Celebrations marking the 90th anniversary of one of China's best loved politicians have been scaled down for fear of fuelling social tensions. His death in 1989 led to the birth of the democratic movement, later suppressed in the Tiananmen massacre.
Beijing (AsiaNews) The 90th anniversary of Hu Yaobang's birth will be marked only by a handful of low-key events. Secretary of the Communist Party in the eighties, Hu's death unleashed the democratic movement and subsequent Tiananmen repression.
Some months ago, the president himself, Hu Jintao, expressed the desire to celebrate the event. Everything was prepared: in Cangfang, the birthplace of Hu Yaobang in Hunan, plans were afoot to build a memorial museum and an enormous square was to be named after him; in Beijing, a solemn commemoration ceremony was scheduled for today with more than 2,000 guests. And now: the construction of the museum has been stalled, the Beijing ceremony, postponed until tomorrow, has been scaled down to a seminar for a restricted number of some 200 or 300 people. However, a celebration in Jiangxi on 22 November has been added to the timetable; this is the province where Hu was buried.
Despite the obvious scaling down of activities, Liu Jianchao, spokesman of the Foreign Affaire Ministry confirmed that the anniversary will be celebrated, even if he did not specify how and when.
Meanwhile, mainstream media persist in observing a deep, obstructionist silence about Hu Yaobang.
Born on 20 November 1915 to a poor peasant family, he participated in the Long March with Mao Zedong. But, contrary to the Great Helmsman, Hu was always open minded and tolerant, seeking to rehabilitate victims of political persecution (anti-Rightist campaign in 1957; Cultural Revolution in 1966-1976).
Deng Xiaoping was among those Hu "rehabilitated" and when he came to power in 1978, Hu together with Zhao Ziyang paved the way for economic reform geared towards transforming China from a state run as a Stalinist economy to a market economy.

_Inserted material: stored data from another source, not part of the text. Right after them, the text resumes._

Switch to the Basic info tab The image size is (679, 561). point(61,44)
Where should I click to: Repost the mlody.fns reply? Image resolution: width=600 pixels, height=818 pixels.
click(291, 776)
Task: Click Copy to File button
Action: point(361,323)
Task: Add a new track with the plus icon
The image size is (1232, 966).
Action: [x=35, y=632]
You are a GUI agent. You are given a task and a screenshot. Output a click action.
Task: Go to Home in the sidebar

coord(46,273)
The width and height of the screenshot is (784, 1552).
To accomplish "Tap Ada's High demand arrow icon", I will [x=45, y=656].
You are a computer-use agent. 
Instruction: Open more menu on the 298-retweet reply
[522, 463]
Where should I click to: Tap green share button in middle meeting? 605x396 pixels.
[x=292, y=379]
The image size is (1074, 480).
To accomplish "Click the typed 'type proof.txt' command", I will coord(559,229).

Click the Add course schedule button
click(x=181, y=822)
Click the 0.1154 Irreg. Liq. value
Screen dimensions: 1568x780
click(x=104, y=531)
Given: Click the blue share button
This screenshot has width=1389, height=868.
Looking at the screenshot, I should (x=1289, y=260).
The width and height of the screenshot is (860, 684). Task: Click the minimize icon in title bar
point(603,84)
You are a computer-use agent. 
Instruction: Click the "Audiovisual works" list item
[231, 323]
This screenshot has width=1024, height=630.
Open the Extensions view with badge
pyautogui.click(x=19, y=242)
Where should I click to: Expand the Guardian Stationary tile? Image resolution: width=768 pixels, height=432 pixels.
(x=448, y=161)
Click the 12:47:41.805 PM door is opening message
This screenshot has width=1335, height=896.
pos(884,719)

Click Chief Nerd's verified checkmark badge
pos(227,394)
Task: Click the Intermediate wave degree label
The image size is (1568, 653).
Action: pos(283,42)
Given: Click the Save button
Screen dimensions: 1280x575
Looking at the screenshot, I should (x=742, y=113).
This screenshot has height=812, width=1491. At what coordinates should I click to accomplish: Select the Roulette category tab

Between 1981 and 1987, as Party Secretary, he worked to create openings and modernisation. Among his more advanced proposals were those of distinguishing between the state and the party and also of separating the party from entrepreneurship.
Thanks to him, the Chinese people could start to communicate more freely with the rest of the world.
But conservatives, accusing him of corrupting Chinese society with middle-class and western ideas, dismissed him from his post as Party Secretary in 1987. His death on 15 April 1989 sparked gatherings of millions of people and led to the birth of the democratic movement, suppressed during the Tiananmen massacre.
It is precisely this link between his death and the Tiananmen massacre which prompted the decision to shroud his memory in silence. In recent times, Hu Jintao wanted to the mark the anniversary, perhaps to portray himself as following in the footsteps of Hu Yaobang and his reforms. But the Party fears that mass rallies may once again flow from Hu Yaobang's memory, especially given prevalent heavy social tension. Some party members, like Li Peng, fear that reminders of Tiananmen may reignite the souls of many who seek justice and the truth about the massacre.
So the Security Department decided to keep the celebrations in low profile. Hu Jintao himself will not participate, as he will be attending the APEC meeting in South Korea.
Not even the former collaborators of Hu Yaobang are invited to tomorrow's celebrations in Beijing, perhaps because they are found guilty of being too "reformist".